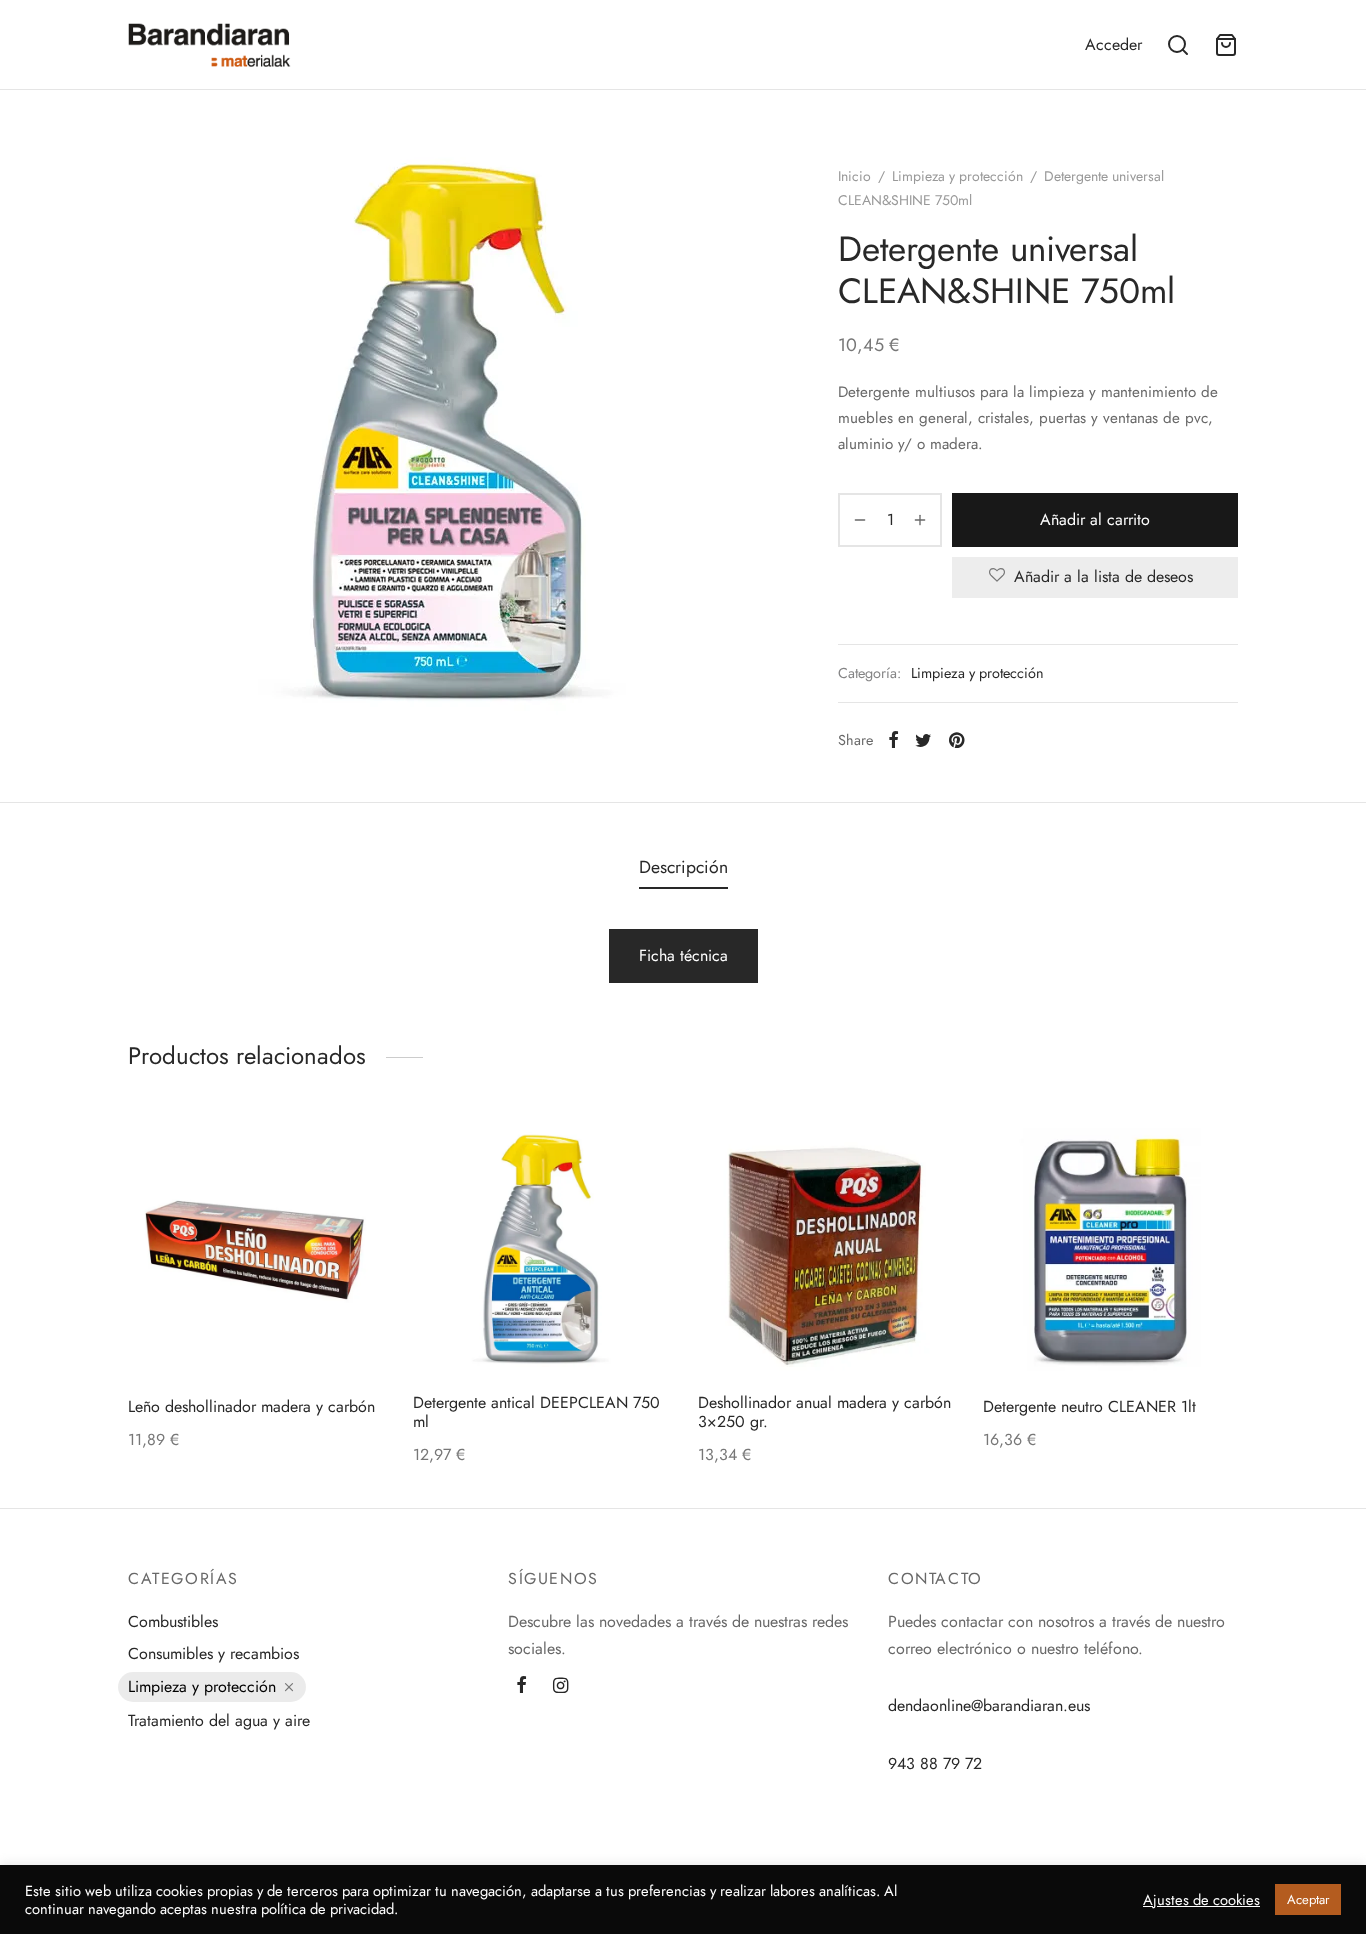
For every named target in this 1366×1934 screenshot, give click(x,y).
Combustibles (173, 1621)
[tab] (683, 868)
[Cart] (1226, 45)
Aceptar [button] (1308, 1899)
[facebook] (521, 1687)
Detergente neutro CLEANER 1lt (1089, 1406)
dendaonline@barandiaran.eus (989, 1705)
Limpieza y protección (957, 176)
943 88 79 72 (935, 1763)
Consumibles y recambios (213, 1653)
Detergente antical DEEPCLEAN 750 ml (536, 1412)
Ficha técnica (683, 955)
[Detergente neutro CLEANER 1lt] (1110, 1249)
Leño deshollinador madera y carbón (251, 1406)
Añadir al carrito (1095, 519)
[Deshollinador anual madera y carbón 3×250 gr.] (825, 1249)
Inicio (854, 176)
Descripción (683, 867)
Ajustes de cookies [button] (1201, 1900)
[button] (289, 1330)
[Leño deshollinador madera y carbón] (255, 1249)
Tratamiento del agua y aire (219, 1720)
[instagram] (560, 1687)
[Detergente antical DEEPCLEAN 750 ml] (540, 1249)
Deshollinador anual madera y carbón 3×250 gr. (824, 1412)
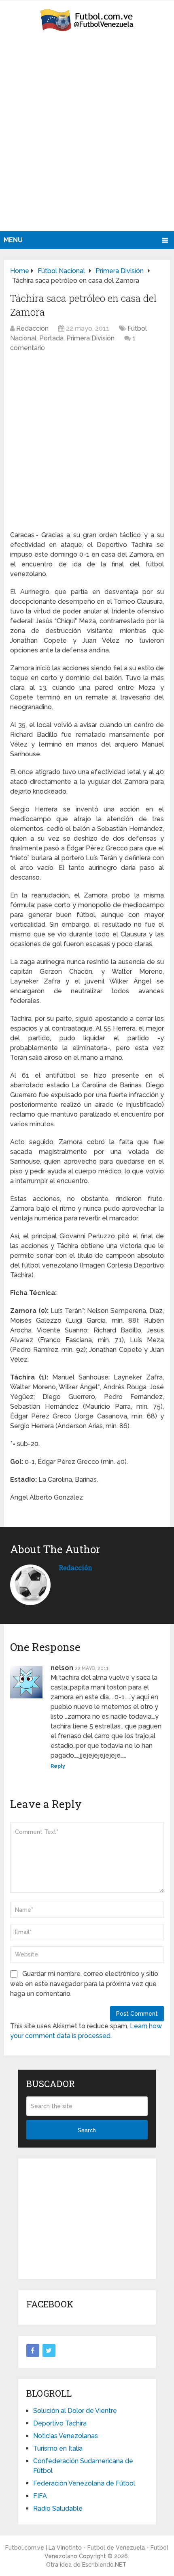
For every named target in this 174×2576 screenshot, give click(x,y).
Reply (58, 1766)
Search (87, 2130)
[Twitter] (48, 2350)
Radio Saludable (58, 2508)
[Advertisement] (87, 140)
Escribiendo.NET (104, 2564)
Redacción (32, 328)
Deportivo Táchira (60, 2423)
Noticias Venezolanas (65, 2436)
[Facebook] (32, 2350)
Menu (13, 240)
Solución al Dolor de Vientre (75, 2411)
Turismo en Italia (58, 2448)
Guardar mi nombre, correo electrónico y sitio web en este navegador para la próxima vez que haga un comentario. (84, 1983)
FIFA (40, 2496)
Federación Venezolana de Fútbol (84, 2483)
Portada (51, 338)
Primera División (90, 338)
------------------------
§ What to produce
Looking at the records, report the number of lines that hold the string "DEEPCLEAN", with no other text.

§ Exercise answer
2